Reform of central government transfers for basic public services as part of the health, social welfare and regional government reform
Via the healthcare, social welfare and regional government reform, over half – around 17.64 billion euros based on 2019 levels – of costs associated with municipal operations will be transferred to the counties, due to a marked reduction in the municipalities’ statutory duties.
To prevent a rise in the overall tax rate, when the state begins funding the counties, municipal revenues corresponding to the costs of the transferred duties will be reallocated to county funding.
Around 6 billion euros will be transferred to county funding from the system of central government transfers for basic services. In addition, 11.06 billion euros, plus a share of municipal corporate tax revenue (0.59 billion euros), will be transferred from the municipalities to the counties.
At national level, the transfer of costs and revenue associated with the change in municipal duties will be cost neutral, but because the transferred costs and revenues will not match at the level of individual municipalities, the changes at municipal level will be dramatic in principle. Efforts will therefore be made to limit the differences between municipalities through proposed changes to the central government transfer (CGT) system.
Proposed changes to the system of central government transfers (CGT)
One of the key aims of reforming the CGT system is to secure funding for the duties remaining with local government and to retain the impact of financial allocation criteria used within the CGT system. The basic criteria of the system would still react to changes in the needs and circumstances of local government. In addition, the basic logic behind tax-based equalisation would be preserved, despite the proposed changes in the equalisation supplement and deduction rates.

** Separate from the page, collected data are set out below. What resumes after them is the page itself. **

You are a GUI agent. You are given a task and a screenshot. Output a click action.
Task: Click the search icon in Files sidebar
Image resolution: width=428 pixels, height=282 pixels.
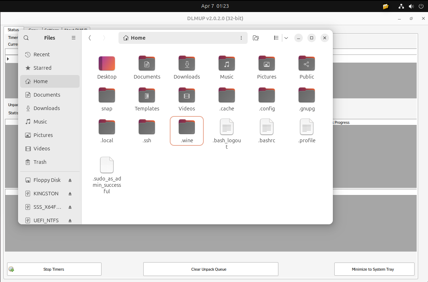coord(26,38)
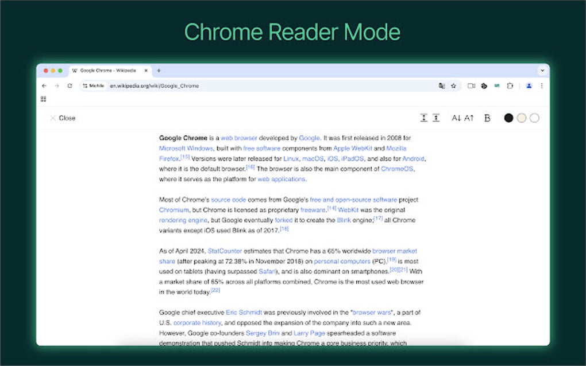The height and width of the screenshot is (366, 586).
Task: Enable the sepia reading theme
Action: coord(521,118)
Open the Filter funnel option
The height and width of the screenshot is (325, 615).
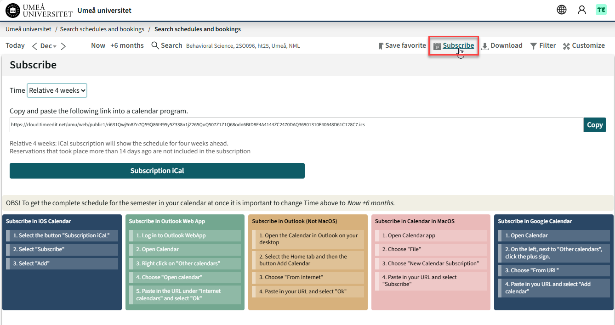pyautogui.click(x=543, y=45)
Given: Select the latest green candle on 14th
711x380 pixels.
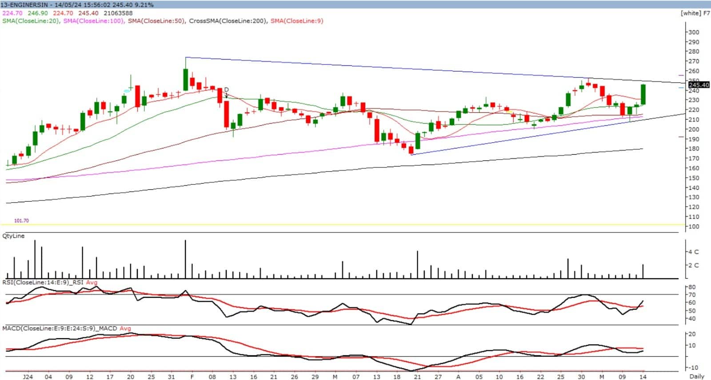Looking at the screenshot, I should coord(643,94).
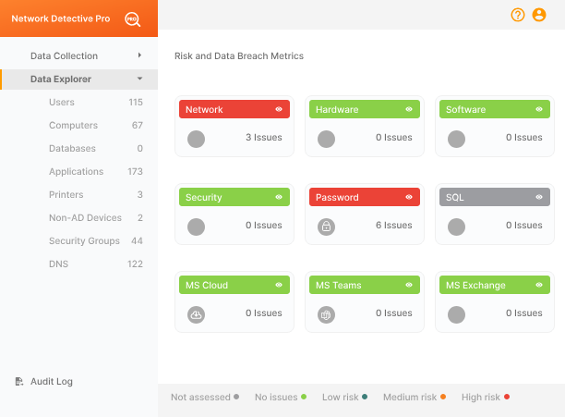
Task: Click the Password card lock icon
Action: coord(326,227)
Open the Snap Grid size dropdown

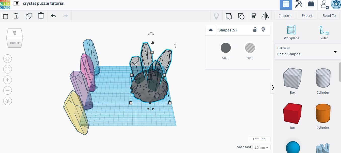click(x=261, y=147)
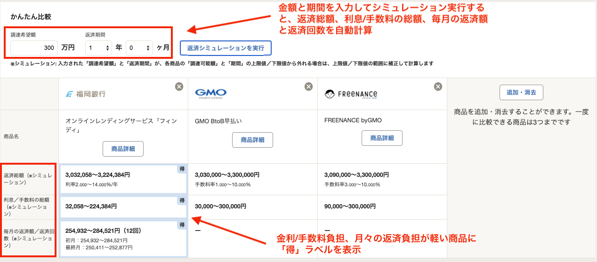The width and height of the screenshot is (597, 262).
Task: Open 商品詳細 for GMO BtoB早払い
Action: (x=252, y=140)
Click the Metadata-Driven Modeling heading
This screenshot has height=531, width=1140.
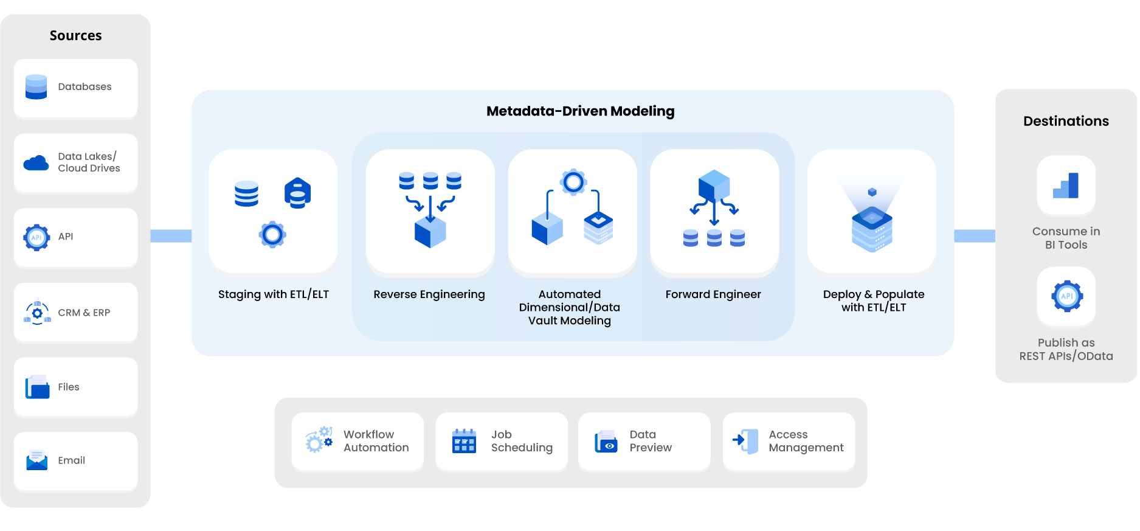580,111

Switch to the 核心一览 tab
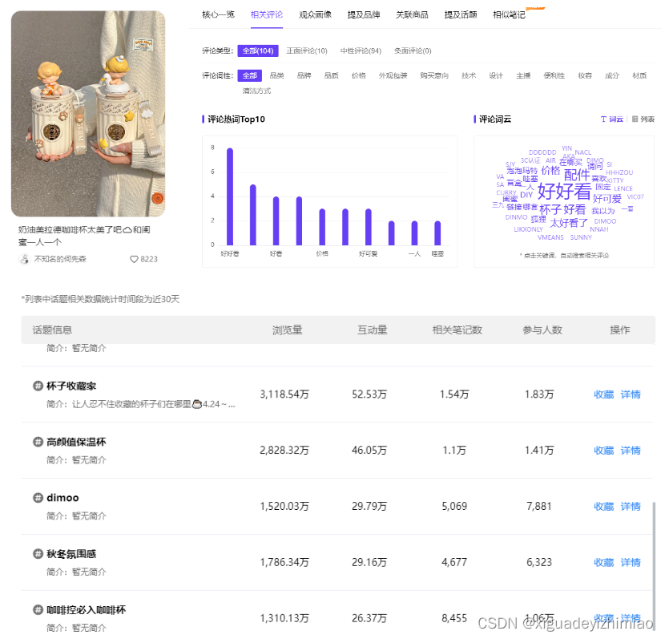(x=218, y=14)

When the duties covered by the reform are transferred away from the municipalities, most funding allocated for basic services via the CGT system will be determined on the basis of the under-16 age group. Since, after the change, the municipalities will continue to play an important role in promoting well-being and health and preventing unnecessary social and healthcare expenditure, it is proposed that the promotion of well-being and health be added to the criteria based on differences in needs/circumstances within the CGT system. The reform would also involve eliminating the current employment self-sufficiency criterion. In addition, the unemployment rate would be transferred from computed costs to supplementary transfers.
As part of the changes, half of the revenue from property tax would be retained in the tax-based revenue equalisation system. The general property tax rate would be used for power plants as part of the equalisation transfer (other power plants than nuclear power plants are included out of the equalisation system). The equalisation supplement rate would be raised to 90 percent, to the benefit of municipalities affected by the reduction in the equalisation limit. A fixed rate of 15 percent is proposed as the equalisation deduction percentage, which would benefit municipalities subject to the largest proportional transfer of tax revenue to the counties. The equalisation limit would remain at 100 percent.
In addition to the above-described changes, a ‘health and social services transfer change limiter’, to be permanent for the time being, would be added to the CGT system. This limiter would not take account of the actual new changes in the CGT system criteria, but only purely financial changes due to the transfer of health and social service tasks i.e. it would be defined on the basis of a ‘cross-section’ of the period during which it entered into force. The size of the change limiter would be symmetrically set at 60 percent, meaning that municipalities would be left financially responsible for 40 percent of the changes, whether negative or positive.
Changes in the financial situation of the municipalities would be heavily limited
In order to minimise major changes at municipal level, the transfer to the new system described above would, in principle, occur via a temporary (although partly permanent) change equalisation. During the year in which the healthcare, social welfare and regional government reform enters into force, the change in the balance of municipal finances will be limited to zero, in other words the balance (the ‘balance situation’ refers to the margin after deductions) will remain at the pre-reform level. The level of the change equalisation would be reduced each year in order to limit the change to +/- 25 euros per resident per year. In the fifth year, 2024, the change would be capped at +/- 100 euros per resident, which would remain in force for the time being. The resulting change in the balance situation of the municipality would therefore permanently be +/- 100 euros per resident, which would not exceed the amount corresponding to the revenue generated by one income tax percentage point within any municipality.
Once the reform has entered into effect, the pre-reform situation of the municipalities will have a major effect on their post-reform financial situation. Change equalisation will not balance out imbalances in municipal finances that existed prior to the reform. Nor will it eliminate previously accumulated municipal deficits.
The reform includes factors which will stabilise municipal finances
The healthcare, social welfare and regional government reform includes factors intended to stabilise municipal finances, helping to balance them and improve the anticipation of changes. Despite the reduction in income tax rates, municipal tax revenues would not reduce correspondingly due to the reform, but would actually strengthen slightly.
At the same time, relatively unpredictable costs, such as those for specialist hospital care, would be transferred from municipal finances, making budgeting and financial management easier during each budgetary period. A large proportion of investment needs related to social and health care would also be eliminated. In addition to these, local government finances would be stabilised by the partial transfer of municipal corporate tax revenue, which is susceptible to economic fluctuations, to county financing. Reducing the municipalities' share of corporate taxation would also reduce the need to lower municipal income tax rates.